From the line with "Instruction: Click the Remember me label text" to the final line of the records, reproduce every line exactly and only those lines.
++++++++++
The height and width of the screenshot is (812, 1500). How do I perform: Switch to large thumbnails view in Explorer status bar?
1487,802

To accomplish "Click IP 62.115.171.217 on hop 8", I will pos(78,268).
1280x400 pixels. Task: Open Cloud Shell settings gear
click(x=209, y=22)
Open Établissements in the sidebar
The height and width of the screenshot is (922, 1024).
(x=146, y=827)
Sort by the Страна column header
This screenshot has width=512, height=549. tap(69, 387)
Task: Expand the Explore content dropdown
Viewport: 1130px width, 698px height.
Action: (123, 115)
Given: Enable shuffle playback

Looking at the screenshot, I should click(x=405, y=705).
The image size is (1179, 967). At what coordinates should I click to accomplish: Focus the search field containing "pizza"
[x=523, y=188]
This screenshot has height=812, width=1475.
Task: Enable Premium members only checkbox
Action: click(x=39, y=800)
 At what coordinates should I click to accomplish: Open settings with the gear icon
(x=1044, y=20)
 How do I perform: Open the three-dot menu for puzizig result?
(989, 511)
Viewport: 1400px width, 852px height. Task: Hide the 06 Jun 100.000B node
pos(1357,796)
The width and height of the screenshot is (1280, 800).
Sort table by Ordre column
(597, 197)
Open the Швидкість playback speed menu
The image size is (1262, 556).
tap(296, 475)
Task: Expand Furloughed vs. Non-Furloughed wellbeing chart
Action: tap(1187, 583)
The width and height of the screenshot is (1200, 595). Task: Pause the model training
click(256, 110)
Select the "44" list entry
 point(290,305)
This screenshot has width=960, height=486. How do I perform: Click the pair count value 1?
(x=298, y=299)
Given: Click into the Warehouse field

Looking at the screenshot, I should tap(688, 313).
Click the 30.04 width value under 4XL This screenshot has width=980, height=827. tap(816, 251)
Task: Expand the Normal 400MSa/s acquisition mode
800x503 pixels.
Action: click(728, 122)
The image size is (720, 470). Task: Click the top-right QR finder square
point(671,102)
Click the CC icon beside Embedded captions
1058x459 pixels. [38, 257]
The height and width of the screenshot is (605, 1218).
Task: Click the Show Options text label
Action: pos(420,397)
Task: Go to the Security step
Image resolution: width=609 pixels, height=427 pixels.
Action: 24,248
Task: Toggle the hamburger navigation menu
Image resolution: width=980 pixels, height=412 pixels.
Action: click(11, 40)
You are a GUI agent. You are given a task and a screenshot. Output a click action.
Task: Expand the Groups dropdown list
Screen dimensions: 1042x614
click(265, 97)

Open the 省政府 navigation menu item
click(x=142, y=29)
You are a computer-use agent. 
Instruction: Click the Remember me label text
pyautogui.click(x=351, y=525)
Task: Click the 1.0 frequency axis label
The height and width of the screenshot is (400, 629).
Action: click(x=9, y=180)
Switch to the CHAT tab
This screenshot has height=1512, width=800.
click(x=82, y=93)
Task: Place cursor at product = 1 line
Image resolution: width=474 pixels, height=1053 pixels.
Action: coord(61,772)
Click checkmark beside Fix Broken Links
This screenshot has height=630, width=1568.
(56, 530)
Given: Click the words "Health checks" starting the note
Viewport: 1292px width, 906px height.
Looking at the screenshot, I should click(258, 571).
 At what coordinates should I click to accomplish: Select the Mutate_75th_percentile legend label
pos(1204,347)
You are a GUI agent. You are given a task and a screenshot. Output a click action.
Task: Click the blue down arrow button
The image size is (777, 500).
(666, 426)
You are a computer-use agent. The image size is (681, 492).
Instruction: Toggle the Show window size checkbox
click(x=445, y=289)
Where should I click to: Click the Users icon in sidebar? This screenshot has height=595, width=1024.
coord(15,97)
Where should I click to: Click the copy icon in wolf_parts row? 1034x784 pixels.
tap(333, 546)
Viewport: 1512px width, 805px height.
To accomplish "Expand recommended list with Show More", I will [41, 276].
++++++++++
> RESULT BELOW:
Instruction: Click the Remember me label text
pyautogui.click(x=351, y=525)
Task: Click the 1.0 frequency axis label
The height and width of the screenshot is (400, 629).
Action: click(x=9, y=180)
Switch to the CHAT tab
This screenshot has height=1512, width=800.
click(x=82, y=93)
Task: Place cursor at product = 1 line
Image resolution: width=474 pixels, height=1053 pixels.
Action: coord(61,772)
Click checkmark beside Fix Broken Links
This screenshot has height=630, width=1568.
(56, 530)
Given: Click the words "Health checks" starting the note
Viewport: 1292px width, 906px height.
Looking at the screenshot, I should click(258, 571).
 At what coordinates should I click to accomplish: Select the Mutate_75th_percentile legend label
pos(1204,347)
You are a GUI agent. You are given a task and a screenshot. Output a click action.
Task: Click the blue down arrow button
The image size is (777, 500).
(666, 426)
You are a computer-use agent. The image size is (681, 492).
Instruction: Toggle the Show window size checkbox
click(x=445, y=289)
Where should I click to: Click the Users icon in sidebar? This screenshot has height=595, width=1024.
coord(15,97)
Where should I click to: Click the copy icon in wolf_parts row? 1034x784 pixels.
tap(333, 546)
Viewport: 1512px width, 805px height.
To accomplish "Expand recommended list with Show More", I will [41, 276].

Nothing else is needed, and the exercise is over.